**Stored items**
============================================================

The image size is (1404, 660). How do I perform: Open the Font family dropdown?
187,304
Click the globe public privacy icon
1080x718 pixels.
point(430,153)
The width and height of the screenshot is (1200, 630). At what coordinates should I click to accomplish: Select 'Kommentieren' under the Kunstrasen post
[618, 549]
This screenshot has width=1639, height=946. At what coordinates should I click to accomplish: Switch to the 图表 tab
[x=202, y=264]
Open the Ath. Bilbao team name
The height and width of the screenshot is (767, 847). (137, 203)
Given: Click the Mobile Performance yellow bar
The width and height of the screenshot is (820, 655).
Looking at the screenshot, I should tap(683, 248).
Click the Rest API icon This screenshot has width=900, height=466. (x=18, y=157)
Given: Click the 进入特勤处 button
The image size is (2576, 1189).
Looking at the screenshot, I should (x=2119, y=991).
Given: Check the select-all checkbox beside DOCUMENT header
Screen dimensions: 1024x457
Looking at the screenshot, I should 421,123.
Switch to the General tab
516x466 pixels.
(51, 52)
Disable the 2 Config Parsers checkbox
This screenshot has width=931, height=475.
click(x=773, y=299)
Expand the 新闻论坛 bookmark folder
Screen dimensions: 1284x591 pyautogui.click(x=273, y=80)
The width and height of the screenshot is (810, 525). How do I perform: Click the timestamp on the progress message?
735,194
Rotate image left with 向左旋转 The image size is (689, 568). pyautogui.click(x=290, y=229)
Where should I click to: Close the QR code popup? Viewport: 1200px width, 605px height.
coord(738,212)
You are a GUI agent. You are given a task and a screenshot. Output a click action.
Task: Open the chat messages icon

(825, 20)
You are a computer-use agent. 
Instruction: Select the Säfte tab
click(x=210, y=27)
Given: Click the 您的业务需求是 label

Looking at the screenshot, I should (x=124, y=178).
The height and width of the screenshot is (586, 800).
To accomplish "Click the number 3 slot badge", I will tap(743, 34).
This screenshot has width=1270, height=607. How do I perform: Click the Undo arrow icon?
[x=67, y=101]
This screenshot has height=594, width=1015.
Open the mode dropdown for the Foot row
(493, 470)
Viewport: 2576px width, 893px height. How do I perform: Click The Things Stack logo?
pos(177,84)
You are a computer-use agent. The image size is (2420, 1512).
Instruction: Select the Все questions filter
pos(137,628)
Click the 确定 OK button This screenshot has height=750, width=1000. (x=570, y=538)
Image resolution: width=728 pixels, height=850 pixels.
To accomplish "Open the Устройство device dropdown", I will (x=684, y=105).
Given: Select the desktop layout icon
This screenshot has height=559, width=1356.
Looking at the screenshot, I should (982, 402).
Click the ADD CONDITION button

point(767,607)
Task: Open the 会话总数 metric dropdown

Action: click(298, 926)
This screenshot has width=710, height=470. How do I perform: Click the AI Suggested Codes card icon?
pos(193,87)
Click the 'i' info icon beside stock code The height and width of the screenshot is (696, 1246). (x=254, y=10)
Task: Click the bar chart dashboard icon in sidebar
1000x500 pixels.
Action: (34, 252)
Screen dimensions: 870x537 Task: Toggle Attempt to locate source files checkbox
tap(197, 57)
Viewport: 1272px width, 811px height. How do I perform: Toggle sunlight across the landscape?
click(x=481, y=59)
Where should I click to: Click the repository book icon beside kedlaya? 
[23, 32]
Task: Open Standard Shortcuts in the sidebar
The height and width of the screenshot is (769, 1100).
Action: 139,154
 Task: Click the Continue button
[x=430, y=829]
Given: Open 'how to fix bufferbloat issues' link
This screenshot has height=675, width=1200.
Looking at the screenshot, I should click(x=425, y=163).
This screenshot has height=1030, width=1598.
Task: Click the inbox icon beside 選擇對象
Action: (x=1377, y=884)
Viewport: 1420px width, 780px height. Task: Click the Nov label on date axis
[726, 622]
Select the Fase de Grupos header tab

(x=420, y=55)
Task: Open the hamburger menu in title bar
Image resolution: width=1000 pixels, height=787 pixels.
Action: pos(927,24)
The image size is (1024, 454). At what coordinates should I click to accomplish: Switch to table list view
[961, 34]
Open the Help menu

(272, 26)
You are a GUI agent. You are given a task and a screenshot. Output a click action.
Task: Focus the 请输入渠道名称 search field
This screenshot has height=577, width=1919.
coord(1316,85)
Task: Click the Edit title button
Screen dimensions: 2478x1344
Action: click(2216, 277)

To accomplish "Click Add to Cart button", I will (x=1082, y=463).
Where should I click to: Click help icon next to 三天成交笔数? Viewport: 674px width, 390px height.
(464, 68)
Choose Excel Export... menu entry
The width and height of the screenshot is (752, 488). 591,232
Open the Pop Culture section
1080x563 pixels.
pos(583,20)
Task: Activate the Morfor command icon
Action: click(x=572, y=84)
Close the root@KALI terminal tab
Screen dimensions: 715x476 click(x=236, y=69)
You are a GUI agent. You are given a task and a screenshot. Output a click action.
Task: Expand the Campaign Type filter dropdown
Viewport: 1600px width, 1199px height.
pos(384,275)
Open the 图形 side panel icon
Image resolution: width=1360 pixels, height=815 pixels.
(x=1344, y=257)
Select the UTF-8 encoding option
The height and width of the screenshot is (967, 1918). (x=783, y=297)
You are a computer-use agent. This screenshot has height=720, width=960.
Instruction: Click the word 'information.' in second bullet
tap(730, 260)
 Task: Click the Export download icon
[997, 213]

============================================================

Please retype the data above exactly, including every line.

The image size is (1404, 660). How do I perform: Open the Font family dropdown?
187,304
Click the globe public privacy icon
1080x718 pixels.
point(430,153)
The width and height of the screenshot is (1200, 630). At what coordinates should I click to accomplish: Select 'Kommentieren' under the Kunstrasen post
[618, 549]
This screenshot has width=1639, height=946. At what coordinates should I click to accomplish: Switch to the 图表 tab
[x=202, y=264]
Open the Ath. Bilbao team name
The height and width of the screenshot is (767, 847). (137, 203)
Given: Click the Mobile Performance yellow bar
The width and height of the screenshot is (820, 655).
Looking at the screenshot, I should tap(683, 248).
Click the Rest API icon This screenshot has width=900, height=466. (x=18, y=157)
Given: Click the 进入特勤处 button
The image size is (2576, 1189).
Looking at the screenshot, I should (x=2119, y=991).
Given: Check the select-all checkbox beside DOCUMENT header
Screen dimensions: 1024x457
Looking at the screenshot, I should 421,123.
Switch to the General tab
516x466 pixels.
(51, 52)
Disable the 2 Config Parsers checkbox
This screenshot has width=931, height=475.
click(x=773, y=299)
Expand the 新闻论坛 bookmark folder
Screen dimensions: 1284x591 pyautogui.click(x=273, y=80)
The width and height of the screenshot is (810, 525). How do I perform: Click the timestamp on the progress message?
735,194
Rotate image left with 向左旋转 The image size is (689, 568). pyautogui.click(x=290, y=229)
Where should I click to: Close the QR code popup? Viewport: 1200px width, 605px height.
coord(738,212)
You are a GUI agent. You are given a task and a screenshot. Output a click action.
Task: Open the chat messages icon

(825, 20)
You are a computer-use agent. 
Instruction: Select the Säfte tab
click(x=210, y=27)
Given: Click the 您的业务需求是 label

Looking at the screenshot, I should (x=124, y=178).
The height and width of the screenshot is (586, 800).
To accomplish "Click the number 3 slot badge", I will tap(743, 34).
This screenshot has width=1270, height=607. How do I perform: Click the Undo arrow icon?
[x=67, y=101]
This screenshot has height=594, width=1015.
Open the mode dropdown for the Foot row
(493, 470)
Viewport: 2576px width, 893px height. How do I perform: Click The Things Stack logo?
pos(177,84)
You are a computer-use agent. The image size is (2420, 1512).
Instruction: Select the Все questions filter
pos(137,628)
Click the 确定 OK button This screenshot has height=750, width=1000. (x=570, y=538)
Image resolution: width=728 pixels, height=850 pixels.
To accomplish "Open the Устройство device dropdown", I will (x=684, y=105).
Given: Select the desktop layout icon
This screenshot has height=559, width=1356.
Looking at the screenshot, I should (982, 402).
Click the ADD CONDITION button

point(767,607)
Task: Open the 会话总数 metric dropdown

Action: click(298, 926)
This screenshot has width=710, height=470. How do I perform: Click the AI Suggested Codes card icon?
pos(193,87)
Click the 'i' info icon beside stock code The height and width of the screenshot is (696, 1246). (x=254, y=10)
Task: Click the bar chart dashboard icon in sidebar
1000x500 pixels.
Action: (34, 252)
Screen dimensions: 870x537 Task: Toggle Attempt to locate source files checkbox
tap(197, 57)
Viewport: 1272px width, 811px height. How do I perform: Toggle sunlight across the landscape?
click(x=481, y=59)
Where should I click to: Click the repository book icon beside kedlaya? 
[23, 32]
Task: Open Standard Shortcuts in the sidebar
The height and width of the screenshot is (769, 1100).
Action: 139,154
 Task: Click the Continue button
[x=430, y=829]
Given: Open 'how to fix bufferbloat issues' link
This screenshot has height=675, width=1200.
Looking at the screenshot, I should click(x=425, y=163).
This screenshot has height=1030, width=1598.
Task: Click the inbox icon beside 選擇對象
Action: (x=1377, y=884)
Viewport: 1420px width, 780px height. Task: Click the Nov label on date axis
[726, 622]
Select the Fase de Grupos header tab

(x=420, y=55)
Task: Open the hamburger menu in title bar
Image resolution: width=1000 pixels, height=787 pixels.
Action: pos(927,24)
The image size is (1024, 454). At what coordinates should I click to accomplish: Switch to table list view
[961, 34]
Open the Help menu

(272, 26)
You are a GUI agent. You are given a task and a screenshot. Output a click action.
Task: Focus the 请输入渠道名称 search field
This screenshot has height=577, width=1919.
coord(1316,85)
Task: Click the Edit title button
Screen dimensions: 2478x1344
Action: click(2216, 277)

To accomplish "Click Add to Cart button", I will (x=1082, y=463).
Where should I click to: Click help icon next to 三天成交笔数? Viewport: 674px width, 390px height.
(464, 68)
Choose Excel Export... menu entry
The width and height of the screenshot is (752, 488). 591,232
Open the Pop Culture section
1080x563 pixels.
pos(583,20)
Task: Activate the Morfor command icon
Action: click(x=572, y=84)
Close the root@KALI terminal tab
Screen dimensions: 715x476 click(x=236, y=69)
You are a GUI agent. You are given a task and a screenshot. Output a click action.
Task: Expand the Campaign Type filter dropdown
Viewport: 1600px width, 1199px height.
pos(384,275)
Open the 图形 side panel icon
Image resolution: width=1360 pixels, height=815 pixels.
(x=1344, y=257)
Select the UTF-8 encoding option
The height and width of the screenshot is (967, 1918). (x=783, y=297)
You are a computer-use agent. This screenshot has height=720, width=960.
Instruction: Click the word 'information.' in second bullet
tap(730, 260)
 Task: Click the Export download icon
[997, 213]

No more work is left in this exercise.